In the early years I made it a practice to study the works of others that I admired. Trying to figure out why I liked something; was it the colors used? The brushstrokes? Perhaps the products applied? I will admit that amongst my early infatuations the Spaniards played a huge part in my development. At times I would try to mimic their bold use of colors, light, brightness and artistic style. Looking at this particular piece – the revision – I think that these influences are clearly on display….perhaps more so than usual?
I do know that I am still trying to develop my own “style”. Some say that I already have it, that they can recognize my work before they seem my name attached. IF this is so, then I am truly flattered. In my mind I still have a long way to go. For instance – take a look at this project and then look at my recently completed Gvozdika project, you will notice a shift in style with the latter coming across as much more muted and “realistic” in finish vs. the artistic flair associated with the Spanish influence.

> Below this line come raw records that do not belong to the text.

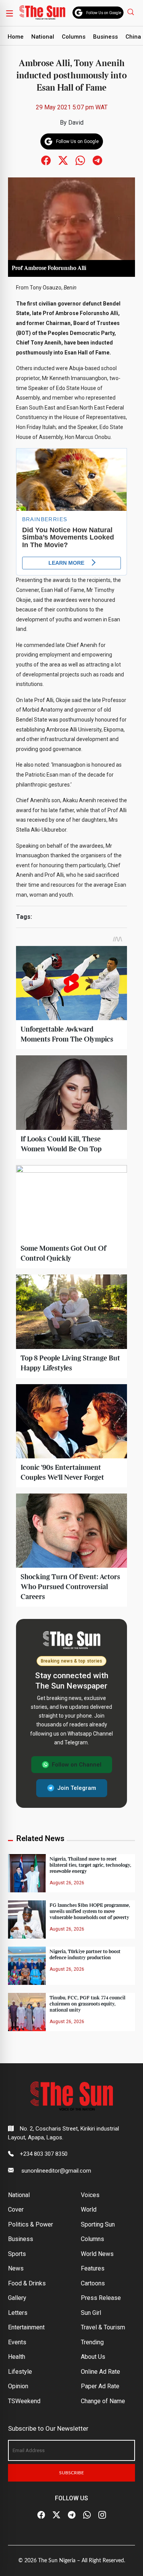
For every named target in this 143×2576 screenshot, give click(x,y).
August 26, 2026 (67, 1882)
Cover (16, 2209)
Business (105, 36)
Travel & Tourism (103, 2327)
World (88, 2209)
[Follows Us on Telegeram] (97, 160)
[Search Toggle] (132, 11)
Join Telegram (76, 1788)
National (42, 36)
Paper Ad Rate (100, 2386)
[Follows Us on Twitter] (63, 160)
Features (92, 2268)
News (16, 2268)
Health (16, 2356)
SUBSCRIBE (71, 2472)
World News (97, 2253)
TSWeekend (24, 2401)
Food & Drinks (27, 2283)
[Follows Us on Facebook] (46, 160)
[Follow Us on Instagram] (102, 2514)
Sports (17, 2253)
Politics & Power (30, 2224)
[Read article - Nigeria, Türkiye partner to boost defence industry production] (26, 1965)
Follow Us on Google (103, 13)
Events (17, 2342)
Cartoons (93, 2283)
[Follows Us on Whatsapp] (80, 160)
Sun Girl (91, 2312)
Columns (73, 36)
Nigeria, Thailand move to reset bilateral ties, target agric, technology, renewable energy (90, 1865)
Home (16, 36)
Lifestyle (20, 2371)
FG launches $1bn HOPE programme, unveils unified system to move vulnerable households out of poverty (90, 1911)
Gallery (17, 2297)
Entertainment (26, 2327)
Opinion (18, 2386)
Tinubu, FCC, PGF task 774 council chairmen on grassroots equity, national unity (87, 2004)
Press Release (101, 2297)
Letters (17, 2312)
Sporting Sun (98, 2224)
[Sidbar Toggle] (9, 13)
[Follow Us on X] (56, 2514)
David (76, 122)
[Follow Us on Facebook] (41, 2514)
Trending (92, 2342)
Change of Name (103, 2401)
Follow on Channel (76, 1764)
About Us (93, 2356)
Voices (90, 2195)
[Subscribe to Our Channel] (72, 2514)
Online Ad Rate (100, 2371)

One of the other areas of “growth” is obviously the photography. Like it or not, if you are going to take this hobby into the public realm then you will need to have a little more than a basic understanding of photography. Although I have more or less “dialed in” my settings by now, I still spend a considerable amount of time fiddling about – trying to find that elusive sweet spot.
Finally – and this fact cannot be separated from how I now approach the hobby – is that now I am a part of the industry. First with MIG Productions, then with AK Interactive and now with AMMO of Mig Jimenez. Product placement, product testing, deadlines, tutorials, Facebook pages, blog updates, magazine content, etc…..all of these factors influence my time allocated and how any particular project my be approached.
And now back to the the T34. It was my little secret, the fact that I was able to revisit one of my hidden favorites and bring the idea to the printed page was too good to pass up. As you glance across the accompanying photos know that I had a good time revisiting an old theme. Both of these piece now sit side-by-side in my model case, neither better than the other – just different – each with its own personality.